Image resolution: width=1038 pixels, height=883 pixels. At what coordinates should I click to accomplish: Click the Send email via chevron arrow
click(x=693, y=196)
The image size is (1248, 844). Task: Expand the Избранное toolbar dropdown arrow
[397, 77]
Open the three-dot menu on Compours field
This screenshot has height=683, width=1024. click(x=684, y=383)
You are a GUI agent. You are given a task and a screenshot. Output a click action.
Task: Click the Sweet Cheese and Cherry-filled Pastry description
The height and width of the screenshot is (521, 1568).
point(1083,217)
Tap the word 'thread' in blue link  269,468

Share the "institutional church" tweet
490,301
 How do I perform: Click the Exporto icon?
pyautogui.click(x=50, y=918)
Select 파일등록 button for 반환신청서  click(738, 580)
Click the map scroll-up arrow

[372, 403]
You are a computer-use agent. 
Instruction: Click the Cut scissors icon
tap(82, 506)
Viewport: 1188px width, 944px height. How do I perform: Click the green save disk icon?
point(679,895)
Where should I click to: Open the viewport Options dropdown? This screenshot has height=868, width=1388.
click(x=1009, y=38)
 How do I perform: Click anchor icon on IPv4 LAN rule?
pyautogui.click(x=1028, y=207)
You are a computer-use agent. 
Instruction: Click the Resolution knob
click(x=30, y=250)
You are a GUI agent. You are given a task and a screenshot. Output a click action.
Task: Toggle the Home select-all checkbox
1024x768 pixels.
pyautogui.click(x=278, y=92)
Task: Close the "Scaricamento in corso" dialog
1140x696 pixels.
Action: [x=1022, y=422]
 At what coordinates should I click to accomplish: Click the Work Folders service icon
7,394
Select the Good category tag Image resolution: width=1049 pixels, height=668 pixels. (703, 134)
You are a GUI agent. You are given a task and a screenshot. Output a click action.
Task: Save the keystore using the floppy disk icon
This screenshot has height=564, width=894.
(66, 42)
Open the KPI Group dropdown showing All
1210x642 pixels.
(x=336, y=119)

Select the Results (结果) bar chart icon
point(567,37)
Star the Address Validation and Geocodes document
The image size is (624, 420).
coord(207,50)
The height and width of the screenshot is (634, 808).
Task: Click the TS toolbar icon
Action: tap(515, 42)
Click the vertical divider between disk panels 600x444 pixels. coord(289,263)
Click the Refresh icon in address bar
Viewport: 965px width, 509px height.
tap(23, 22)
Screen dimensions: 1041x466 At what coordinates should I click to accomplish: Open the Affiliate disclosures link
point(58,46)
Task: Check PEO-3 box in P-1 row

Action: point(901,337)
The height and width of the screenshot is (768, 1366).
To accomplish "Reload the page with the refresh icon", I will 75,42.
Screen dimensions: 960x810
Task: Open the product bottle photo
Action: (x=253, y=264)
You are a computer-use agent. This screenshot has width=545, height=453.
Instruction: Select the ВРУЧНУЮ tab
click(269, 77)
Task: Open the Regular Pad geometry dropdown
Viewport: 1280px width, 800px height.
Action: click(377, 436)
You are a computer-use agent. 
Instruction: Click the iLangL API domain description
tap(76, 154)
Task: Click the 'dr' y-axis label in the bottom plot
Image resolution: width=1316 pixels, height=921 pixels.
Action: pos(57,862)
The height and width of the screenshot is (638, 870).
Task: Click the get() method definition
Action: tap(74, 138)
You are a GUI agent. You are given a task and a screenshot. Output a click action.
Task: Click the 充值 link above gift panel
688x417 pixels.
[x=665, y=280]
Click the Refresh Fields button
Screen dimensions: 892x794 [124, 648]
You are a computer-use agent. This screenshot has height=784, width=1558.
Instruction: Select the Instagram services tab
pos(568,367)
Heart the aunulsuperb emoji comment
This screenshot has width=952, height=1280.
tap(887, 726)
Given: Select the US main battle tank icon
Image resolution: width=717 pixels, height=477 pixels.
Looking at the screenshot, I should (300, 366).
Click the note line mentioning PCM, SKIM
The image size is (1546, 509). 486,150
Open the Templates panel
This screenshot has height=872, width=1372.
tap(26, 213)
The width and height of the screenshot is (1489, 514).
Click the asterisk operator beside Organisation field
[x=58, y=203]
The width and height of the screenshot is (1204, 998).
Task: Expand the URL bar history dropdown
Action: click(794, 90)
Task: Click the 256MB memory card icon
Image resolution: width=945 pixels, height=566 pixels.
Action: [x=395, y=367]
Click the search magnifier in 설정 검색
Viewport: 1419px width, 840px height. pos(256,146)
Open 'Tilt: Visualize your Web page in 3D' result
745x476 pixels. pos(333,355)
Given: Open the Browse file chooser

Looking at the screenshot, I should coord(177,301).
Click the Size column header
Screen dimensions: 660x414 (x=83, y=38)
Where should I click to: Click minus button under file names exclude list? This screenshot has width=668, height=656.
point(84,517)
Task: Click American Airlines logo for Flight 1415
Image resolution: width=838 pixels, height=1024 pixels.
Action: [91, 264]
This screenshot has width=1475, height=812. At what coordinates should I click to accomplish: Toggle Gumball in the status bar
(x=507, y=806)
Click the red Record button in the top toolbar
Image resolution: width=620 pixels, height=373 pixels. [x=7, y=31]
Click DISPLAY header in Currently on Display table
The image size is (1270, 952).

#### What is expected:
Word for word, restate the lines above from the line containing "Task: Close the" through the line containing "The height and width of the screenshot is (768, 1366).", with both included and nothing else.

#### Response to this task:
Task: Close the "Scaricamento in corso" dialog
1140x696 pixels.
Action: [x=1022, y=422]
 At what coordinates should I click to accomplish: Click the Work Folders service icon
7,394
Select the Good category tag Image resolution: width=1049 pixels, height=668 pixels. (703, 134)
You are a GUI agent. You are given a task and a screenshot. Output a click action.
Task: Save the keystore using the floppy disk icon
This screenshot has height=564, width=894.
(66, 42)
Open the KPI Group dropdown showing All
1210x642 pixels.
(x=336, y=119)

Select the Results (结果) bar chart icon
point(567,37)
Star the Address Validation and Geocodes document
The image size is (624, 420).
coord(207,50)
The height and width of the screenshot is (634, 808).
Task: Click the TS toolbar icon
Action: tap(515, 42)
Click the vertical divider between disk panels 600x444 pixels. coord(289,263)
Click the Refresh icon in address bar
Viewport: 965px width, 509px height.
tap(23, 22)
Screen dimensions: 1041x466 At what coordinates should I click to accomplish: Open the Affiliate disclosures link
point(58,46)
Task: Check PEO-3 box in P-1 row

Action: point(901,337)
The height and width of the screenshot is (768, 1366).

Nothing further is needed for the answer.